The modulus buffer is RSA_MAX_KEY_LENGTH (512) bytes in length, and in all locations where get_rsa_public_key() is called, the public_key structure is declared on the stack. Because the Zephyr build config used by Tektagon does not define CONFIG_STACK_CANARIES, such a stack-based memory corruption vulnerability would be highly exploitable. 

Conclusion

These two vulnerabilities were extremely shallow, and I discovered them both in the same afternoon after first pulling the source code from GitHub. I am fairly certain that other vulnerabilities exist in this code.  

(As an aside, you might also be interested to know that Tektagon is based on the Zephyr RTOS, for which we published a research report a few years back, highlighting numerous vulnerabilities in both its implementation and design.) 

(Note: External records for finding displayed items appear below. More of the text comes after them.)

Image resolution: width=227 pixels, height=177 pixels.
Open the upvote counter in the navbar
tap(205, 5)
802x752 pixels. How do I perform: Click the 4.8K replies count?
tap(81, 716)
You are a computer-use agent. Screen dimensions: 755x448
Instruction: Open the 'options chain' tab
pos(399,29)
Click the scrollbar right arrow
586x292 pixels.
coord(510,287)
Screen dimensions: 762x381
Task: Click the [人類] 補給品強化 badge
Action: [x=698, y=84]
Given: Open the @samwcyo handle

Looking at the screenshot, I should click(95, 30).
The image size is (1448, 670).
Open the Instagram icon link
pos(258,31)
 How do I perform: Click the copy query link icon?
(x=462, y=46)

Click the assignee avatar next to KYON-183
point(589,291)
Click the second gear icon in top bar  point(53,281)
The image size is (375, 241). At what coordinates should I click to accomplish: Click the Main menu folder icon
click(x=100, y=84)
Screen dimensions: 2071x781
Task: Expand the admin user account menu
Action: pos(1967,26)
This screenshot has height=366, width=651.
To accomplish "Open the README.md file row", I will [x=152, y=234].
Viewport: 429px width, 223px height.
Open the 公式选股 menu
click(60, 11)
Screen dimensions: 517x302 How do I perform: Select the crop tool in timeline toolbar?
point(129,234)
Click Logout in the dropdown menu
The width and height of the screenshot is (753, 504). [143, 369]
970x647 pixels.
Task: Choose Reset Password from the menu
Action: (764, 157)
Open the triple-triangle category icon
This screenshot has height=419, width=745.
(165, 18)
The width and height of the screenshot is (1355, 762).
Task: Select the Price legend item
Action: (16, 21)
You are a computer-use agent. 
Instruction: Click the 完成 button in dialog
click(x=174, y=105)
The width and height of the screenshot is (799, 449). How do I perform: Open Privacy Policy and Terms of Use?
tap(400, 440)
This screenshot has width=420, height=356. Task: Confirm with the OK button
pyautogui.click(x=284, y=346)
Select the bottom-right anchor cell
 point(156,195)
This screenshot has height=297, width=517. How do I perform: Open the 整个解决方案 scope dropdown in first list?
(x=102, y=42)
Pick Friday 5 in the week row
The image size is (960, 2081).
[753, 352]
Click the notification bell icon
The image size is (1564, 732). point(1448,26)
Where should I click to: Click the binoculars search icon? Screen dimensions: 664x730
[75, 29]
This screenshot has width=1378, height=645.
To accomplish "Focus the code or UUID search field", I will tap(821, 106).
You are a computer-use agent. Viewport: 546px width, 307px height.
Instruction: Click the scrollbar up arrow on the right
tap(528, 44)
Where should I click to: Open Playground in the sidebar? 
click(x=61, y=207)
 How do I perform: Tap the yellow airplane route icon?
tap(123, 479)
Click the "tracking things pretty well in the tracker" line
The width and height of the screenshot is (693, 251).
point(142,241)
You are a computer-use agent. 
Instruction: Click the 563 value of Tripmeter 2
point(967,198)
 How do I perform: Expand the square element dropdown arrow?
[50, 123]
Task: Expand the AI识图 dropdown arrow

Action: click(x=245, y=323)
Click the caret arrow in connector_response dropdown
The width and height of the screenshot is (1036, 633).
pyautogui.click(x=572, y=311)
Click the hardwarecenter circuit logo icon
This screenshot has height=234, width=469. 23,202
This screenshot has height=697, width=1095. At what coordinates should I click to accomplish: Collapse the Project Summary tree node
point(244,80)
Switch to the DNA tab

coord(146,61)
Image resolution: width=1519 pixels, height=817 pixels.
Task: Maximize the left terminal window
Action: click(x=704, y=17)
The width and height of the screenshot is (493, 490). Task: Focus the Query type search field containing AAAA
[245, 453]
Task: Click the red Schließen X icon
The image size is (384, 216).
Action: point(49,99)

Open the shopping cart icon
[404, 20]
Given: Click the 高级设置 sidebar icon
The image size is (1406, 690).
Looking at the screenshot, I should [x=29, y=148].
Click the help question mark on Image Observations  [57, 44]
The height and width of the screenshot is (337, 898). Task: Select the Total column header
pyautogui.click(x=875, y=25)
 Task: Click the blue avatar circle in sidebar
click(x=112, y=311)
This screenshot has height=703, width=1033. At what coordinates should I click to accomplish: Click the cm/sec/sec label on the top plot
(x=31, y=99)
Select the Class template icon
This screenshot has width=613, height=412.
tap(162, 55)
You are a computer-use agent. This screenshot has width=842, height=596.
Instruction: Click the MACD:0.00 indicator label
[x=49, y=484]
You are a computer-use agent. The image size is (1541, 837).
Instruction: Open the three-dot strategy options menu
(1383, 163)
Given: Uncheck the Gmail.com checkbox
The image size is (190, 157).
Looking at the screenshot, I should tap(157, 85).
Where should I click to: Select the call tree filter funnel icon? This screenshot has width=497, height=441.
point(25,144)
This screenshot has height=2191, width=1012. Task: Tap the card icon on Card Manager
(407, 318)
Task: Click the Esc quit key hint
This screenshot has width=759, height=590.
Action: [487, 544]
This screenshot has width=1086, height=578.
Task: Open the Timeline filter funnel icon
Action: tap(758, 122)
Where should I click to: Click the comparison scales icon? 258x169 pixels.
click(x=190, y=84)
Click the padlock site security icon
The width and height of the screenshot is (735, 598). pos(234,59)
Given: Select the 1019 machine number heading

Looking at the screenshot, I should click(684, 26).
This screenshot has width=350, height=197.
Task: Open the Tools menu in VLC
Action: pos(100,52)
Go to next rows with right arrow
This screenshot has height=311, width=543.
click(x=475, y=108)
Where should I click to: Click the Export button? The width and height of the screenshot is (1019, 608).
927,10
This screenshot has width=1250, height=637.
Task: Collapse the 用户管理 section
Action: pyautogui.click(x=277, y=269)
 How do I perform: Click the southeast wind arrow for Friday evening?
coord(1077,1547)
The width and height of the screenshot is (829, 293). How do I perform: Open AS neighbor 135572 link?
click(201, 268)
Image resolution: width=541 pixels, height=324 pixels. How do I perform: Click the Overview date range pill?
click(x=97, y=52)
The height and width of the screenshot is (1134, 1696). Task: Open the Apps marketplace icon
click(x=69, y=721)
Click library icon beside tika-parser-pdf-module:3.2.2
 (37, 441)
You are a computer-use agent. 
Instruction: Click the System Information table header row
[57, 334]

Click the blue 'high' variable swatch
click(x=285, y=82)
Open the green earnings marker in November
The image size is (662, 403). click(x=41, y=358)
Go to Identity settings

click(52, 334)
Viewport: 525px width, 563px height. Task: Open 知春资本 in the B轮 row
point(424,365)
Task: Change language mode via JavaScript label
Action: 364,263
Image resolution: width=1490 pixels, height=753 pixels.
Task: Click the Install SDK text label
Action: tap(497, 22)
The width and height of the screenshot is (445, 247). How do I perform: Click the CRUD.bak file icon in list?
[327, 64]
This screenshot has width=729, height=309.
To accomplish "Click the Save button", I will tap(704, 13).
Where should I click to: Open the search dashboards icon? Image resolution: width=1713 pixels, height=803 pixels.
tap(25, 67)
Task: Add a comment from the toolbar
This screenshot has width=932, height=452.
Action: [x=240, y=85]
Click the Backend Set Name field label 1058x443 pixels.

These bugs are great illustrations of how a “security feature” is not always a “secure feature”. Although PFR aims to improve platform security, it does so at the cost of introducing new attack surfaces. Bugs in these attack surfaces can be abused to achieve privilege escalation by the very same adversaries and threats that PFR is designed to defend against – that is, threats involving maliciously tampered SPI flash contents, and adversaries who have compromised a peripheral device and are seeking to pivot laterally to attack another device firmware. 

Think carefully about the threat model of your products, and how adding new features and attack surfaces might affect your overall security posture. As always, we recommend you perform a full assessment of any third-party firmware components before they make it into your product. This is just as true for open source as it is for proprietary code bases, and in particular, new and untested components and technologies. 

As of April 6th 2023, these vulnerabilities were fixed in commit d6d935e. No CVEs were issued by AMI. 

Disclosure Timeline 

  • Oct 25, 2022 – Initial disclosure on GitHub. 
  • Nov 3, 2022 – Response from vendor indicating that fixes are in progress. 
  • Jan 6, 2023 – NCC Group requests an update. 
  • Jan 13, 2023 – Vendor communicated a plan to release fixes by end of January. 
  • Feb 10, 2023 – NCC Group requests an update. 
  • Feb 13, 2023 – Vendor revised plan to release fixes by end of February or early March. 
  • Mar 31, 2023 – NCC Group requests another update.
  • Apr 4, 2023 – Vendor indicates the next release is planned on or before the 2nd week of April.
  • Apr 6, 2023 – Commit d6d935e reorganizes the repo. It fixes vulnerability #1 but only partially fixes vulnerability #2.
  • May 2, 2023 – NCC Group reviewed above commit and provided detailed analysis of the unfixed issues.
  • May 5, 2023 – Vendor communicated that the remaining fixes will land by May 12th.
  • May 31, 2023 – NCC Group queried the status of the fixes.
  • July 25, 2023 – Vendor indicated that remaining unfixed functions are dead/unused code.
  • Aug 18, 2023 – NCC Group reviewed the code to confirm that the functions are unused.
  • Aug 23, 2023 – Publication of this advisory.